Neue Musik von Lonely Drifter Karen, Kitty Solaris und Monotekktoni: drei Musikerinnen ohne großes Label im Rücken, aber mit tollen Songs zwischen Indie-Gitarre und Electro-Zartcore.
(2004.06.22, 13:35)

Lonely Drifter Karen

Wenn ich die vier Tracks auf "Sinsweetime" höre, fühle ich mich wie ein Teil der schönen schwedischen Kindersendung, die mich letztens in einem verwaisten Hotelzimmer in den Fernseher gesogen hat, ohne dass ich ein Wort verstanden hätte. Idyllisch und niedlich, ohne kitschig zu sein, mit genug Raum für Einsamkeit und Melancholie stolpern kleine plastische Figuren durch einen herrlichen Kunstwald und sind geborgen in einem gemütlichen Alu-Wohnwagen. Wie gut trifft es sich da, dass Lonely Drifter Tanja Frinta, die früher mit anderen Wienerinnen bei Holly May so etwas wie female emo folk core machte, jetzt selbst nach Schweden gezogen ist. Letztes Frühjahr hat sie mit Gitarre, Glockenspiel, Mundharmonika und einem alten Keyboard, das auch den schwingend-scheppernden Takt vorgibt, die vier bittersüßen Stücke aufgenommen, die gleichzeitig nach glitzernd gefrorenem Märchenwald, einem tiefen Schluck Sehnsucht und verheißungsvollstem Zucker-Pop klingen. Unter ihrem Alter Ego Lonely Drifter Karen zeigt sich Tanja als versierte Singer/Songwriterin, die vor allem durch ihre glockenklare Stimme verzaubert, die so Porzellan-fragil wie auch volltönend-melodisch klingen kann und von den zeitlos und warm dängelnden Instrumenten perfekt unterfüttert wird.

Lonely Drifter Karen "Sinsweetime" (CD-EP / Njata[at]gmx.net)
====
AUFGABENSTELLUNG - Kopiere aus dem Textauszug oben wörtlich den Abschnitt, der bei den Worten "Neue Musik von" beginnt und nach den Worten "Indie-Gitarre und Electro-Zartcore." endet.

BEREITGESTELLTE DATENSÄTZE -
====
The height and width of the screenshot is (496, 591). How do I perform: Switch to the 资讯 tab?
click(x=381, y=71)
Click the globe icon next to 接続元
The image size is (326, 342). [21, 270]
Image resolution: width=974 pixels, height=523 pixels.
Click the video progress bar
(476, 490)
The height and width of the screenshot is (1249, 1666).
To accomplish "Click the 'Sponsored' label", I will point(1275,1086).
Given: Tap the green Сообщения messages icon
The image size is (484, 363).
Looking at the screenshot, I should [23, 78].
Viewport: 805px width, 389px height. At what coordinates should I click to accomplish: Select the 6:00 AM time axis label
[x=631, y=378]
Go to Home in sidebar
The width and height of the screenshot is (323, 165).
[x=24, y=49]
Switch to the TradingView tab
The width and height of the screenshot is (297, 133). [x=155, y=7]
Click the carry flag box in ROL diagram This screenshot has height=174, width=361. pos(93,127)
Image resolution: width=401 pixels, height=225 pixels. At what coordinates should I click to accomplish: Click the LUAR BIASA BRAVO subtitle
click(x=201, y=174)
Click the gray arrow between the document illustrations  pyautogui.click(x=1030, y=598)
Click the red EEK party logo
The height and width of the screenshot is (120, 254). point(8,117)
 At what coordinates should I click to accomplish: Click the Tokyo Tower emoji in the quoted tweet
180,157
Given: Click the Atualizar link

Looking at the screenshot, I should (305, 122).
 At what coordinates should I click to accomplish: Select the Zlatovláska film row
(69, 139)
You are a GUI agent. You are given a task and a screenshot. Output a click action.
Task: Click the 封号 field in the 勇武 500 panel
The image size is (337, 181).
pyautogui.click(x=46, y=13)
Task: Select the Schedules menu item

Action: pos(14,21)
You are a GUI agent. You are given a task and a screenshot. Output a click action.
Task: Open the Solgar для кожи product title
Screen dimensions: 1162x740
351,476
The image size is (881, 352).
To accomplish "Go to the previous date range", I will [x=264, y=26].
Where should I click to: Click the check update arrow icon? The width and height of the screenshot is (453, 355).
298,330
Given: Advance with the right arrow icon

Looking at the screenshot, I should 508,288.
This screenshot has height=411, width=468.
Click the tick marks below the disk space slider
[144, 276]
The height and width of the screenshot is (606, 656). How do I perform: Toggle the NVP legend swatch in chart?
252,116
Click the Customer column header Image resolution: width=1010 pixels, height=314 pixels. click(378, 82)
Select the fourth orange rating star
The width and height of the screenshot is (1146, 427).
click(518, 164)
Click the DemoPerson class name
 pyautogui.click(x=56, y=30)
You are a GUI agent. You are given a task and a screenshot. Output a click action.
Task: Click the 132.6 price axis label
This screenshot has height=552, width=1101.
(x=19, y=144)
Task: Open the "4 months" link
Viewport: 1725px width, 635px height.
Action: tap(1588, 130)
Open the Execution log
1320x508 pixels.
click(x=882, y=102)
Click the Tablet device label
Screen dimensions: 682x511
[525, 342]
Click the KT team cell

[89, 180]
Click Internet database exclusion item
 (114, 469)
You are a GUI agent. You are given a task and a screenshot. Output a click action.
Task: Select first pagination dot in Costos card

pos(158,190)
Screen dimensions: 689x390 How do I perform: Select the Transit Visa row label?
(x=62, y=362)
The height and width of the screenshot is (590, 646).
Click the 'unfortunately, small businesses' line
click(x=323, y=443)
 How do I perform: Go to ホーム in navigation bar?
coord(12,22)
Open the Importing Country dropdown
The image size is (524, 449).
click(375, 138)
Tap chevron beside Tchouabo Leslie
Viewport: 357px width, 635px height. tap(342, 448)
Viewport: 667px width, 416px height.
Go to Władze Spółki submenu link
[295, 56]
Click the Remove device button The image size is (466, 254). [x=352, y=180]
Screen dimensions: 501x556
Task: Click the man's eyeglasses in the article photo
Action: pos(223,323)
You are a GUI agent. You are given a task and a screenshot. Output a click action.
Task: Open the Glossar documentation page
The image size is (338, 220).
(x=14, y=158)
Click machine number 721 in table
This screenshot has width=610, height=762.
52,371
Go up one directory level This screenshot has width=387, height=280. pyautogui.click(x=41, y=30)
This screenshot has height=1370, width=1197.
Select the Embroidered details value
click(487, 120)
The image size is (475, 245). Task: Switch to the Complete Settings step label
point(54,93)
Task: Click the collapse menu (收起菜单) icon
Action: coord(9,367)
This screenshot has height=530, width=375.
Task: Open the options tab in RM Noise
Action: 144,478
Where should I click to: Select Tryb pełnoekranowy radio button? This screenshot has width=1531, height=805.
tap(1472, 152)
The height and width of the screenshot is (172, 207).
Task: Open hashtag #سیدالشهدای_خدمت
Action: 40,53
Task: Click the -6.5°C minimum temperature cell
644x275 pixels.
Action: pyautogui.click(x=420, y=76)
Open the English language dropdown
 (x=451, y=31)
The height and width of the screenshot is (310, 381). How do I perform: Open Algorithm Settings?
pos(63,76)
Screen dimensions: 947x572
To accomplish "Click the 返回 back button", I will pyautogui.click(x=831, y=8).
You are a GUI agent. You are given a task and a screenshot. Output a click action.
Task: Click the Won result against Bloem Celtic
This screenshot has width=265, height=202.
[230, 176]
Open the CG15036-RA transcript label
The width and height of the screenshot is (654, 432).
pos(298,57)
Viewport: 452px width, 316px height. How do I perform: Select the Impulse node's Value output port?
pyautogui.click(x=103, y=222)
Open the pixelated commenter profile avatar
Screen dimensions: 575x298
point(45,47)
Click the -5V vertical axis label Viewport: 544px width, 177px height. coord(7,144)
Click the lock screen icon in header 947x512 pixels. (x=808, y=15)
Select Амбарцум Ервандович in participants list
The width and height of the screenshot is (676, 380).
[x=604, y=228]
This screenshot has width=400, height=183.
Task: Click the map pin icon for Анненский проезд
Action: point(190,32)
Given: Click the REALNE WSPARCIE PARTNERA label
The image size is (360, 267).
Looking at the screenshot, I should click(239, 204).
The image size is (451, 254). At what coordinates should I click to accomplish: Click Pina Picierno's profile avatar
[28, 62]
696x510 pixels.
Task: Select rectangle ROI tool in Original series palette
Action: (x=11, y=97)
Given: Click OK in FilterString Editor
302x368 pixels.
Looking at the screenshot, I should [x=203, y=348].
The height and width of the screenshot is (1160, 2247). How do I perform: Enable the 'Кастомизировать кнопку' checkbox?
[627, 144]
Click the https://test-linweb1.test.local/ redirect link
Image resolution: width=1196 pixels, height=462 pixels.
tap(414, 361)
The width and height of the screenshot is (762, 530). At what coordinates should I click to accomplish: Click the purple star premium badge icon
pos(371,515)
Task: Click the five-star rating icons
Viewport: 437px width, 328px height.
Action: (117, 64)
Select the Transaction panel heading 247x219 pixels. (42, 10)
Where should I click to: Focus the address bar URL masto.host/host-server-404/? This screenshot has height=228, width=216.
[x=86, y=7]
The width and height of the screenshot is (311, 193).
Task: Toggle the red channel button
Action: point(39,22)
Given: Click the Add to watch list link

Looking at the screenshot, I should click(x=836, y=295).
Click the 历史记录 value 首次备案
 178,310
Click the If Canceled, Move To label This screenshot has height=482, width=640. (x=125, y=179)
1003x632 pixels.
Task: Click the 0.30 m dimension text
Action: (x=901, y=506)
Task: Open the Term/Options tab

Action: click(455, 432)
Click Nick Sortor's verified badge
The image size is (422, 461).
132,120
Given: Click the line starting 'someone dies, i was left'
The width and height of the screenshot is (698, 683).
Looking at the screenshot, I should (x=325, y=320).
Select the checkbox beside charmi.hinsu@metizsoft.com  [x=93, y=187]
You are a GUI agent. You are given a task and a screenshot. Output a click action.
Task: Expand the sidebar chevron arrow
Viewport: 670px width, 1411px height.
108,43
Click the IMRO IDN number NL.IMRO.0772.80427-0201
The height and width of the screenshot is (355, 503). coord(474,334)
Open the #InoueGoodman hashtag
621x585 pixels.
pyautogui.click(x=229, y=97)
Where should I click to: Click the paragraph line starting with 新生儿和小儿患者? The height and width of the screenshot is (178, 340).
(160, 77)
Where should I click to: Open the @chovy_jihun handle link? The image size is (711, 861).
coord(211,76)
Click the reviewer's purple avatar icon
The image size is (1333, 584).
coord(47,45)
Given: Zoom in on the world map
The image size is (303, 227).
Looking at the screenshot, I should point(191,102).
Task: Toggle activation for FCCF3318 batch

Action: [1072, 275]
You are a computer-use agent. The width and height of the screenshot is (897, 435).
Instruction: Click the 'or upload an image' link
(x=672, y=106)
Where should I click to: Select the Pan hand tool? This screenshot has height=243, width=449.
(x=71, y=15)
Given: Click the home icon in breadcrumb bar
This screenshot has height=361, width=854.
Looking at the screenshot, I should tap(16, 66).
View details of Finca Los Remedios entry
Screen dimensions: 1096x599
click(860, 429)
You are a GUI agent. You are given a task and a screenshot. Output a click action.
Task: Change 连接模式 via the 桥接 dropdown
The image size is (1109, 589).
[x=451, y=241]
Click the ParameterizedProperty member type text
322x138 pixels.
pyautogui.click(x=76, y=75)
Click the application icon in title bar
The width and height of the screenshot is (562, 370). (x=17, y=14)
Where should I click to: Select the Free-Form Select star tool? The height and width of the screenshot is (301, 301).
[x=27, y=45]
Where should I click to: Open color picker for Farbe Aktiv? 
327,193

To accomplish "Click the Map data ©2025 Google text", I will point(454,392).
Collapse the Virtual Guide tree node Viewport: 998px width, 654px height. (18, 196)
====
ERGEBNIS -
Neue Musik von Lonely Drifter Karen, Kitty Solaris und Monotekktoni: drei Musikerinnen ohne großes Label im Rücken, aber mit tollen Songs zwischen Indie-Gitarre und Electro-Zartcore.